[REQUIRED WORK]
Reproduce verbatim everything from the line containing "This screenshot has width=1825, height=1039." down to the last line, including both of those lines.

___ DATA FOR THIS EXERCISE

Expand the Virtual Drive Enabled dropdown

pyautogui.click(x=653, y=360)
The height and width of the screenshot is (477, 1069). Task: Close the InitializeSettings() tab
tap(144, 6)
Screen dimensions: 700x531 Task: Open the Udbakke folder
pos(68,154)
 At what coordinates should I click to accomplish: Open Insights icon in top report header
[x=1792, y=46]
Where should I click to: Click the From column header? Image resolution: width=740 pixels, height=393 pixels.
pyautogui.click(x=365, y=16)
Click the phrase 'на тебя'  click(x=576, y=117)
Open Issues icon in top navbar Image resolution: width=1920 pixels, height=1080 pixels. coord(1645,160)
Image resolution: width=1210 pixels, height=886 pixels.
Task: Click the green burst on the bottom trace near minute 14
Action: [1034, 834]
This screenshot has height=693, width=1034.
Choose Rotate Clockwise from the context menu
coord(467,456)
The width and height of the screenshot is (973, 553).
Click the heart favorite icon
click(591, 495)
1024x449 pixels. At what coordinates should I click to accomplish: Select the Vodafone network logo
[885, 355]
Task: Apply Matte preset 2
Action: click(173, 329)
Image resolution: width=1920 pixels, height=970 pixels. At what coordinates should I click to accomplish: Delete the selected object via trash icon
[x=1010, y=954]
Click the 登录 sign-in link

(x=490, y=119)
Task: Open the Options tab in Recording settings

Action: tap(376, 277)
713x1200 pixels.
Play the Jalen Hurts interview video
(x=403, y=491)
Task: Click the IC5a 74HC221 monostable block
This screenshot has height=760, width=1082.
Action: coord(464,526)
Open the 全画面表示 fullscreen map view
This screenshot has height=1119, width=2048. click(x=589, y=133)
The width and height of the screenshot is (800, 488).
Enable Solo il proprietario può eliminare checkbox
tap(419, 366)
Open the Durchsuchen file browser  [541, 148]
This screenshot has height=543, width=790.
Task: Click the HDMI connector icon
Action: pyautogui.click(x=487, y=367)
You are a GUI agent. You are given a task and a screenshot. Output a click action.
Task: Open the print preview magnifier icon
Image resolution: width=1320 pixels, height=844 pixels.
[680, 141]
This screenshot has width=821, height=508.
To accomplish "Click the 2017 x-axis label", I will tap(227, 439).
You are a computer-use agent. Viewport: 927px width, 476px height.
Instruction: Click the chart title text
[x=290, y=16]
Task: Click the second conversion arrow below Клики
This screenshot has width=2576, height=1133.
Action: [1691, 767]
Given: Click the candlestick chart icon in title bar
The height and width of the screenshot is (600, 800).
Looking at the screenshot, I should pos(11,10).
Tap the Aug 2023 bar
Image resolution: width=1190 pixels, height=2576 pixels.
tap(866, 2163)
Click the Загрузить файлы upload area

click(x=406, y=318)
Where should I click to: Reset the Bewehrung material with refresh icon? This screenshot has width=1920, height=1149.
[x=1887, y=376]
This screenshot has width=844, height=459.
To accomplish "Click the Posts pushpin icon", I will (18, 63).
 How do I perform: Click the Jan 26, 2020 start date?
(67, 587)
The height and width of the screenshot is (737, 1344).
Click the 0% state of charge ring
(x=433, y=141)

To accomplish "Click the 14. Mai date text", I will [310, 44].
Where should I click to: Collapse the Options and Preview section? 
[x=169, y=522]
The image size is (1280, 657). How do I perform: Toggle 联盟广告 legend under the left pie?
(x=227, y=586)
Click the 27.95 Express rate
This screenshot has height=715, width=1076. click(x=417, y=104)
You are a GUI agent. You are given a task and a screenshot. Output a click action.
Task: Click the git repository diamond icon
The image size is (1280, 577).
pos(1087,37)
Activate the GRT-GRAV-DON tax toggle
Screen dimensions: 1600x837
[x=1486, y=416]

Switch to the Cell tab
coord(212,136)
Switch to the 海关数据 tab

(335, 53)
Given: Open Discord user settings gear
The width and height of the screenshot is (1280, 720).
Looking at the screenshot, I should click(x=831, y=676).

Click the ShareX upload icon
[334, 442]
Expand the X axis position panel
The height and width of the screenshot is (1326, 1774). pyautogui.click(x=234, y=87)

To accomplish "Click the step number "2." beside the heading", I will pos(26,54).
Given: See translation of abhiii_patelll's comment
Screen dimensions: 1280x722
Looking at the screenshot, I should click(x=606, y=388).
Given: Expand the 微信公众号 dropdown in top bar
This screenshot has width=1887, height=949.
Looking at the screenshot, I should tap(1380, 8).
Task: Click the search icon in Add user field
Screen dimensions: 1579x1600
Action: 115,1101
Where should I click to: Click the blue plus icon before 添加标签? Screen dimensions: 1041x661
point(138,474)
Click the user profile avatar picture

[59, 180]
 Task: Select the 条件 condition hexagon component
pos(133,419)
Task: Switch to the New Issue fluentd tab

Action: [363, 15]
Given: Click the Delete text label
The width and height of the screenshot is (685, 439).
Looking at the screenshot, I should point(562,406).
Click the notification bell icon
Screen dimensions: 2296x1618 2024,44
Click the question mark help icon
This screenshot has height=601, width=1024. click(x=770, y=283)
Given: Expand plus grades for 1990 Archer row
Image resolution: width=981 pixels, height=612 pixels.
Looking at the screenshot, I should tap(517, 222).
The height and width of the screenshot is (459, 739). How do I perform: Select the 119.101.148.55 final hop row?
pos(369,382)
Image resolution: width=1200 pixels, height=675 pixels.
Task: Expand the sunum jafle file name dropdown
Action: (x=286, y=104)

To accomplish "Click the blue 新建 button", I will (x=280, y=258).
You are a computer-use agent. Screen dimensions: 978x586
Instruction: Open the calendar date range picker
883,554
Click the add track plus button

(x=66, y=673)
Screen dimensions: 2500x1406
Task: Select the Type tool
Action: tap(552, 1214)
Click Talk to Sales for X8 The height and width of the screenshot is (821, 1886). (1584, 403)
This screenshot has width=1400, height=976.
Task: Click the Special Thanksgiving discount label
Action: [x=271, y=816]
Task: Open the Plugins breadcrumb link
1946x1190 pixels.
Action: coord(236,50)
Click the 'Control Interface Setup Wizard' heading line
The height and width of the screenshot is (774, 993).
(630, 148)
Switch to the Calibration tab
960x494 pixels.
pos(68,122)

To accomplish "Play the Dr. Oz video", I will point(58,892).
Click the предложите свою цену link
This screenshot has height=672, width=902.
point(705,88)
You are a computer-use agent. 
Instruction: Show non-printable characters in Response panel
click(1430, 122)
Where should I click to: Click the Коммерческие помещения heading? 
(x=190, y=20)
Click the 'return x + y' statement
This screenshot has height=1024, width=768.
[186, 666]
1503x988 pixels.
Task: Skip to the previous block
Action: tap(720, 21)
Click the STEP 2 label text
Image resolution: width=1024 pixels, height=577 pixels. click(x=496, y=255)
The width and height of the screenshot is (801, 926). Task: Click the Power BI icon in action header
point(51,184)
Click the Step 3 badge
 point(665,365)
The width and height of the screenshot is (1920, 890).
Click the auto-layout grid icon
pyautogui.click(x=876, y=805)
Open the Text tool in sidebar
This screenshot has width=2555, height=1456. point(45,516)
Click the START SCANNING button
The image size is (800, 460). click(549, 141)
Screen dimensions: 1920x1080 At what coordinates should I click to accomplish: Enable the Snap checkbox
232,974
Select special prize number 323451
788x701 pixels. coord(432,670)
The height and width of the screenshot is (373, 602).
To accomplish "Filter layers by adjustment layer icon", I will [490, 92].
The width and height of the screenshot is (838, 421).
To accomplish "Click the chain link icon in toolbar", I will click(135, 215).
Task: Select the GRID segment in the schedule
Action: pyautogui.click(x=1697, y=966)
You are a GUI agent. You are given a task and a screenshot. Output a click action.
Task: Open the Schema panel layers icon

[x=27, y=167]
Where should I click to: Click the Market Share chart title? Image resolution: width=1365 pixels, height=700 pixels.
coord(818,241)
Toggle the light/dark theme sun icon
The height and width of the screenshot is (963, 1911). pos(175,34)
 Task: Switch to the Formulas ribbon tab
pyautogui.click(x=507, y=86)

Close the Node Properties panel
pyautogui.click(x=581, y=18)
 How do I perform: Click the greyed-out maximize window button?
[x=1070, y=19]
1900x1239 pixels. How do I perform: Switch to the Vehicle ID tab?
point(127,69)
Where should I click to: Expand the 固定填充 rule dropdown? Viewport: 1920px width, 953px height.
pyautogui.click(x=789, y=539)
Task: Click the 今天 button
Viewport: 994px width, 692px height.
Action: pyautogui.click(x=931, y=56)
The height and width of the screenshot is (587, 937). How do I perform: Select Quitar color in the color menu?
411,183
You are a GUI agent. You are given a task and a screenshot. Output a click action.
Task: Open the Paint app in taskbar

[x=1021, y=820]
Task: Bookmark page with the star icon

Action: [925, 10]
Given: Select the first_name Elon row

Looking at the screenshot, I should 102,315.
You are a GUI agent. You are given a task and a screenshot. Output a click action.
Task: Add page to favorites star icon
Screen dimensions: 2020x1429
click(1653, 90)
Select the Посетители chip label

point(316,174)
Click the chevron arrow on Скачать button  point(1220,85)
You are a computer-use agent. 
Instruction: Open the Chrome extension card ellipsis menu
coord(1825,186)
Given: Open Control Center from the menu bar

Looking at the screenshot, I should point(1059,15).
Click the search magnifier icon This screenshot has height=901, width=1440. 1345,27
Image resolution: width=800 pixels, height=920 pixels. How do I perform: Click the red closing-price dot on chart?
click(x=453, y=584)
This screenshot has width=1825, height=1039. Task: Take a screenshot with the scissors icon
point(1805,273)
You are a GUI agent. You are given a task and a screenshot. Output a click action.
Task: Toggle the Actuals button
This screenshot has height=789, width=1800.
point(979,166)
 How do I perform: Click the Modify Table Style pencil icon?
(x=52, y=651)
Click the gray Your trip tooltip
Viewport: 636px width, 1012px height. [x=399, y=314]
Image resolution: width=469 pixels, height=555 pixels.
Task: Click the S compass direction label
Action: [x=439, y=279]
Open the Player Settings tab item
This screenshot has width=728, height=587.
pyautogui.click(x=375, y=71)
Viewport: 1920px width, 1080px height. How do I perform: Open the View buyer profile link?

______

[OUTPUT BELOW]
This screenshot has width=1825, height=1039. Task: Take a screenshot with the scissors icon
point(1805,273)
You are a GUI agent. You are given a task and a screenshot. Output a click action.
Task: Toggle the Actuals button
This screenshot has height=789, width=1800.
point(979,166)
 How do I perform: Click the Modify Table Style pencil icon?
(x=52, y=651)
Click the gray Your trip tooltip
Viewport: 636px width, 1012px height. [x=399, y=314]
Image resolution: width=469 pixels, height=555 pixels.
Task: Click the S compass direction label
Action: [x=439, y=279]
Open the Player Settings tab item
This screenshot has width=728, height=587.
pyautogui.click(x=375, y=71)
Viewport: 1920px width, 1080px height. How do I perform: Open the View buyer profile link?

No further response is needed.